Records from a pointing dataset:
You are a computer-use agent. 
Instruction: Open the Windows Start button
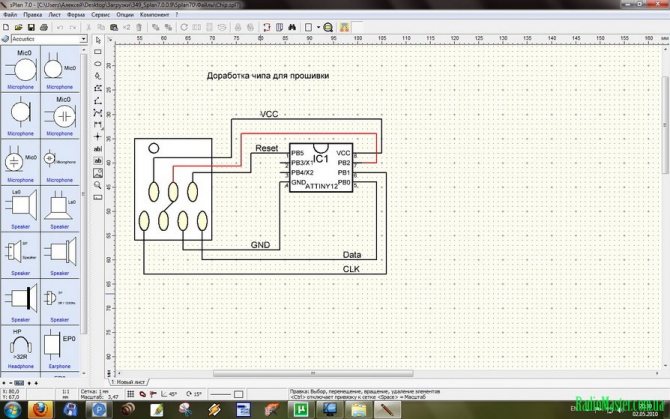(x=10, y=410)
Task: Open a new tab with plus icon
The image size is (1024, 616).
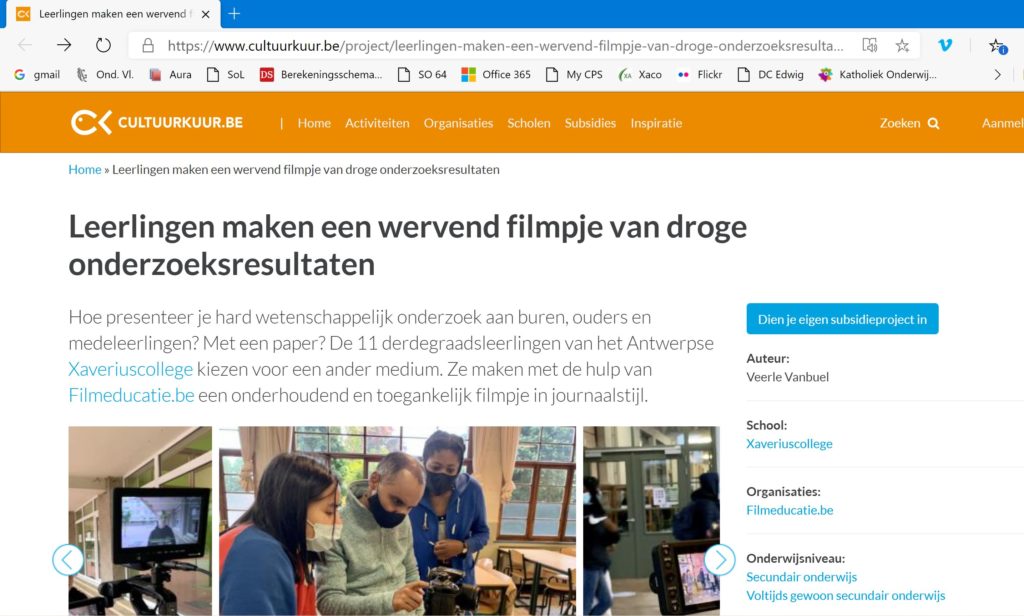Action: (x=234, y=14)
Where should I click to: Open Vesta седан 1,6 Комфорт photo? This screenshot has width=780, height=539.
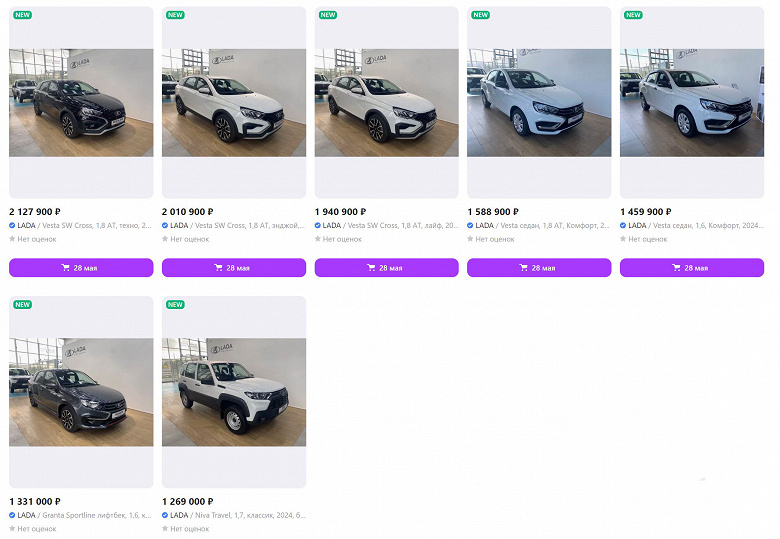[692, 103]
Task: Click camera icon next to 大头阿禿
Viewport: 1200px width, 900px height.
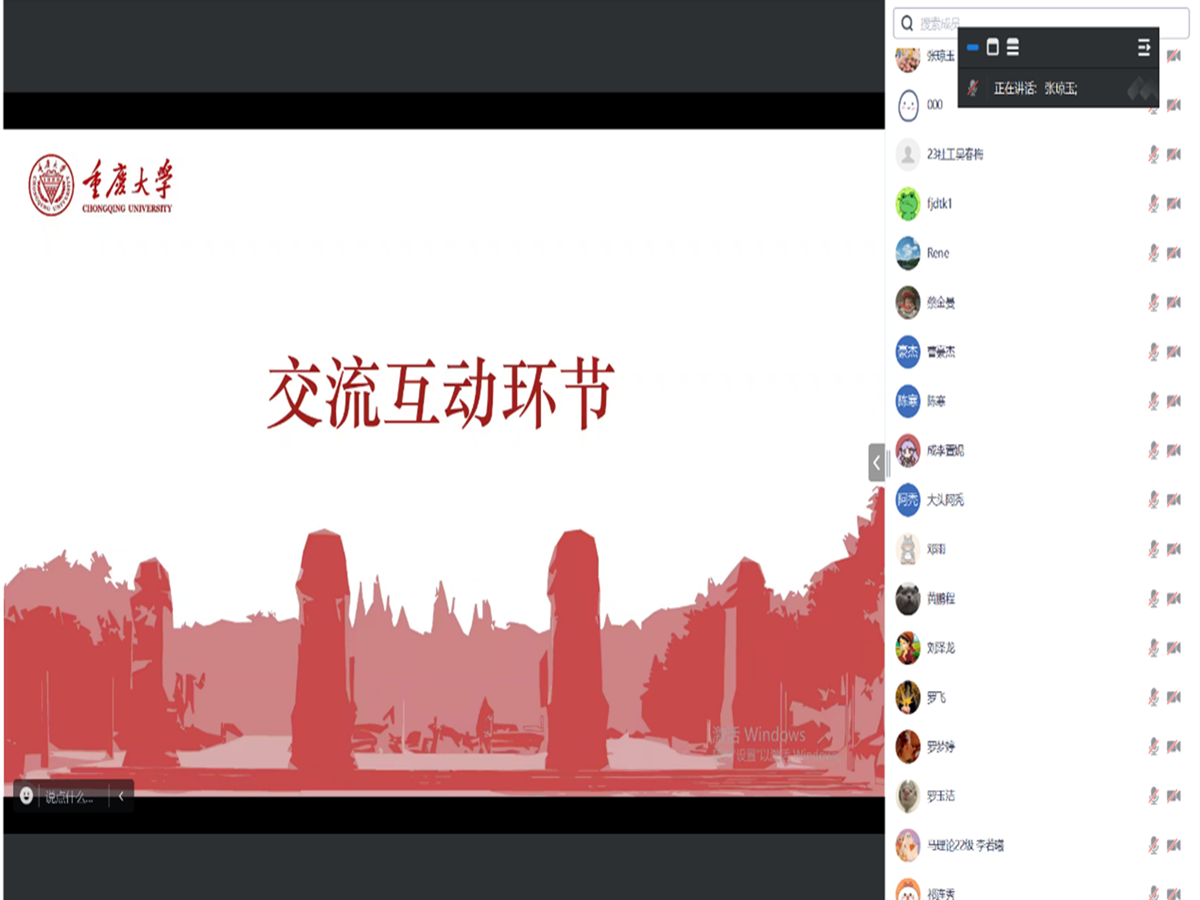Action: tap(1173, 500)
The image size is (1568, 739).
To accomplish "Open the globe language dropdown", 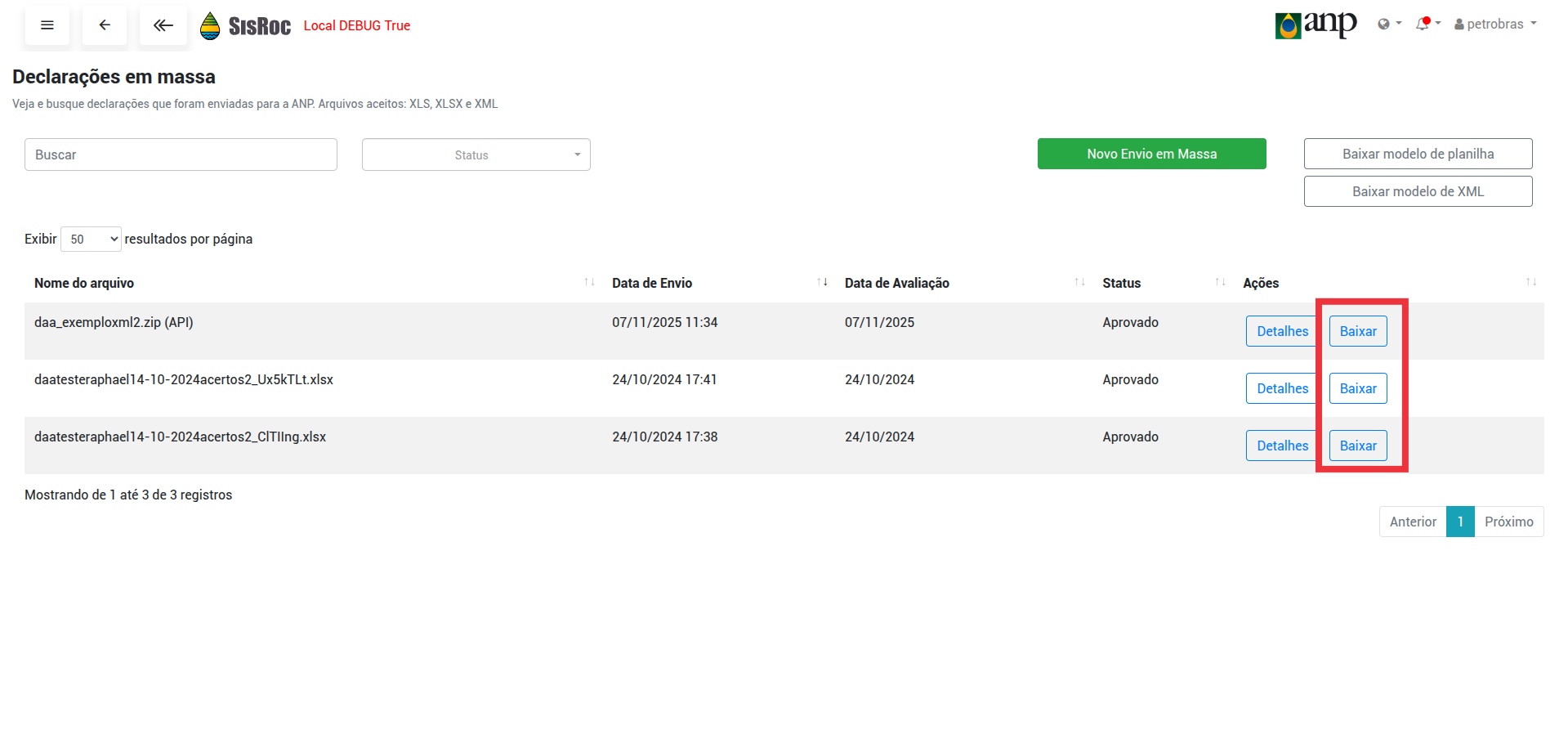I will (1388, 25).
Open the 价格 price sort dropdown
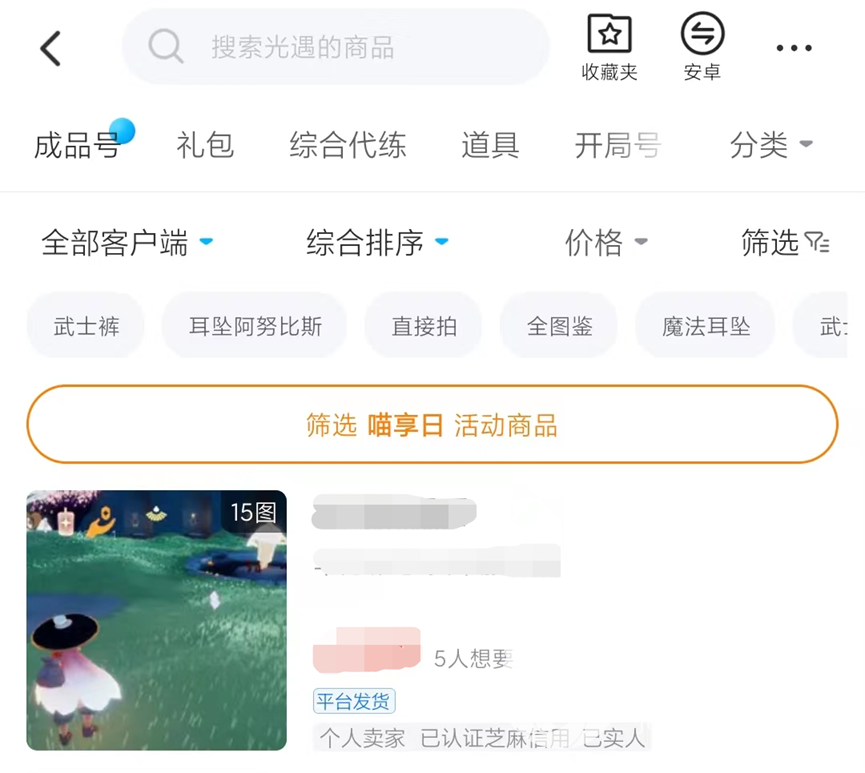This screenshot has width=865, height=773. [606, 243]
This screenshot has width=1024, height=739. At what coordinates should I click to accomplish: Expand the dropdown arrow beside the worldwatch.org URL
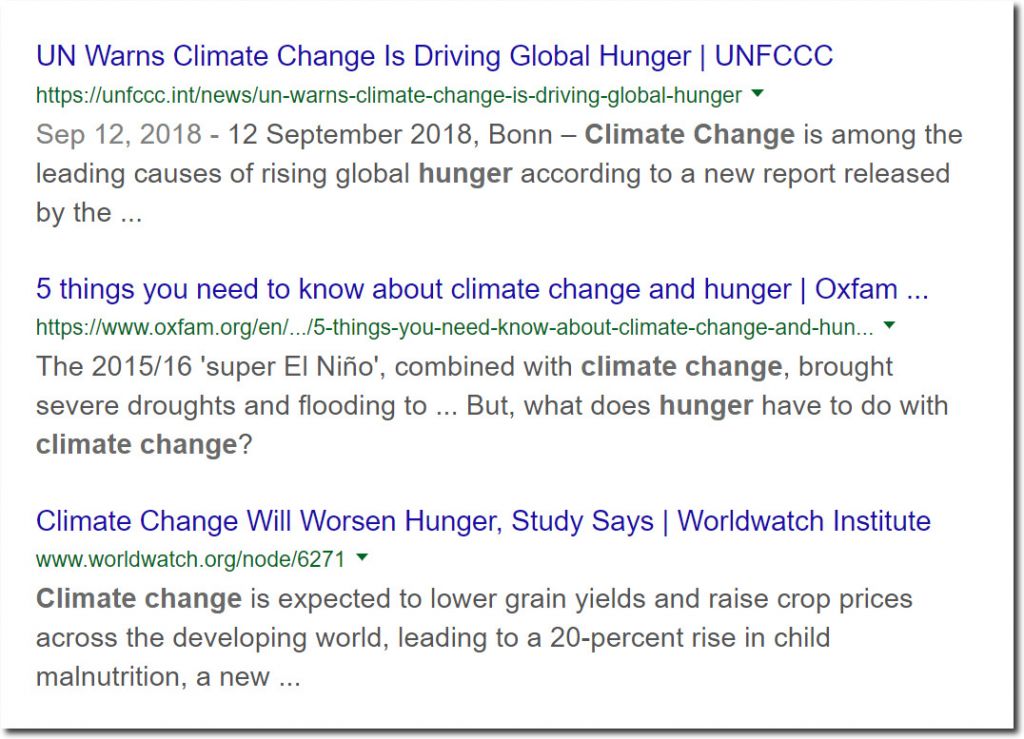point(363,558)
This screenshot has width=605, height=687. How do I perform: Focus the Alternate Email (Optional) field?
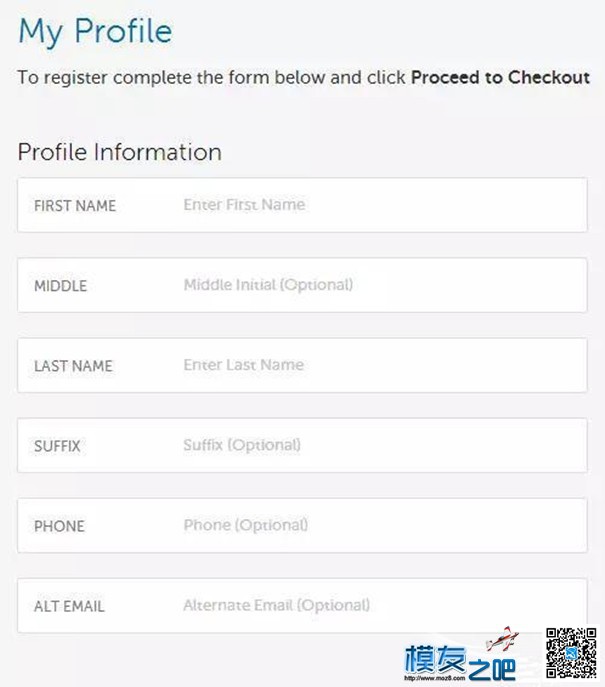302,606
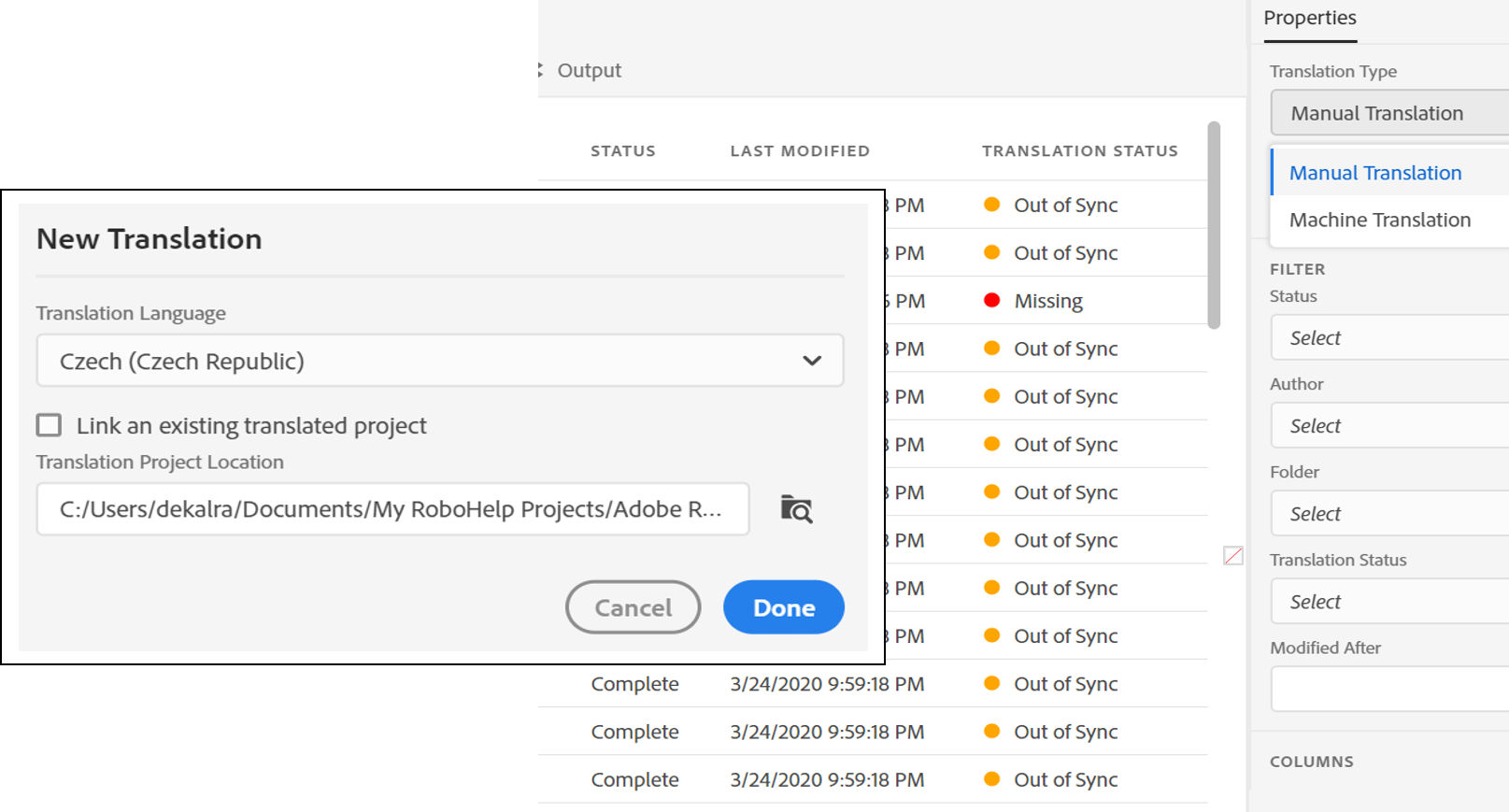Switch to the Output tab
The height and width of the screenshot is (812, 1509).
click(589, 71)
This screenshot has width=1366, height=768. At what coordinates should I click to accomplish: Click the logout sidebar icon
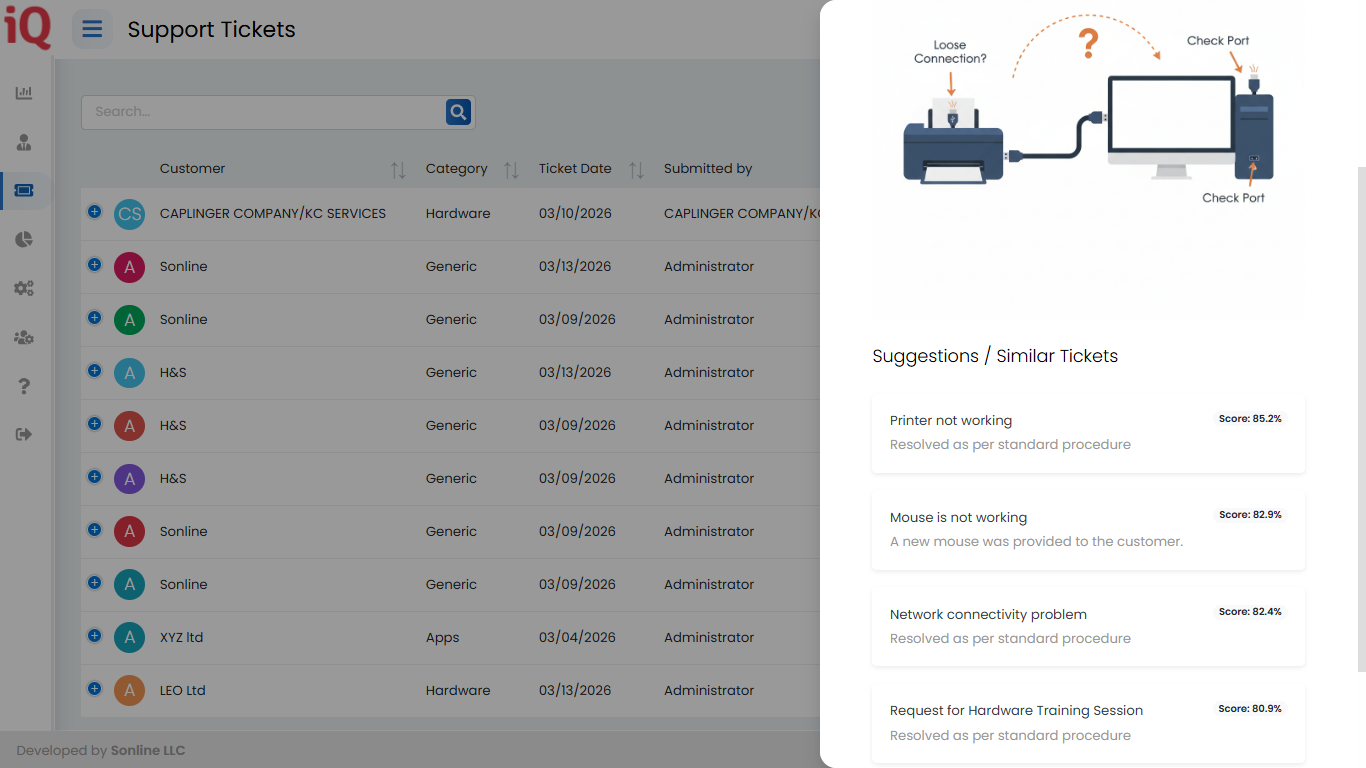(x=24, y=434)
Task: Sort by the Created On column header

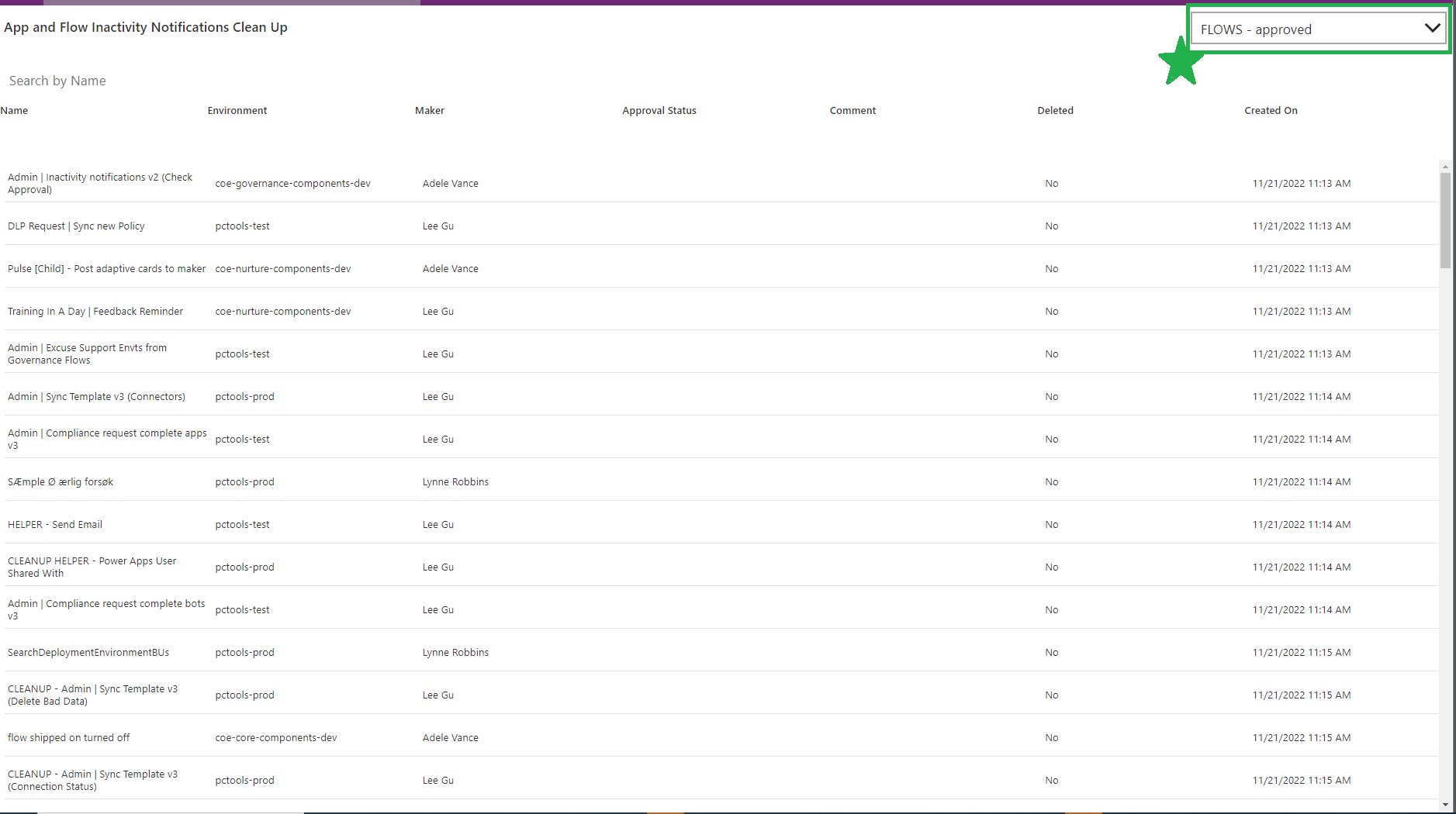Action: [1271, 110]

# INSTRUCTIONS FOR THE TASK
Please express the records from the line with "Open the 价格 price sort dropdown" up to and including the line with "point(363,558)" as a JSON list of strings, one string per line, leaving out blank lines and the pictures.

# SOLUTION TO THIS PROBLEM
[
  "Open the 价格 price sort dropdown",
  "This screenshot has width=865, height=773. [606, 243]",
  "This screenshot has width=1024, height=739. At what coordinates should I click to accomplish: Expand the dropdown arrow beside the worldwatch.org URL",
  "point(363,558)"
]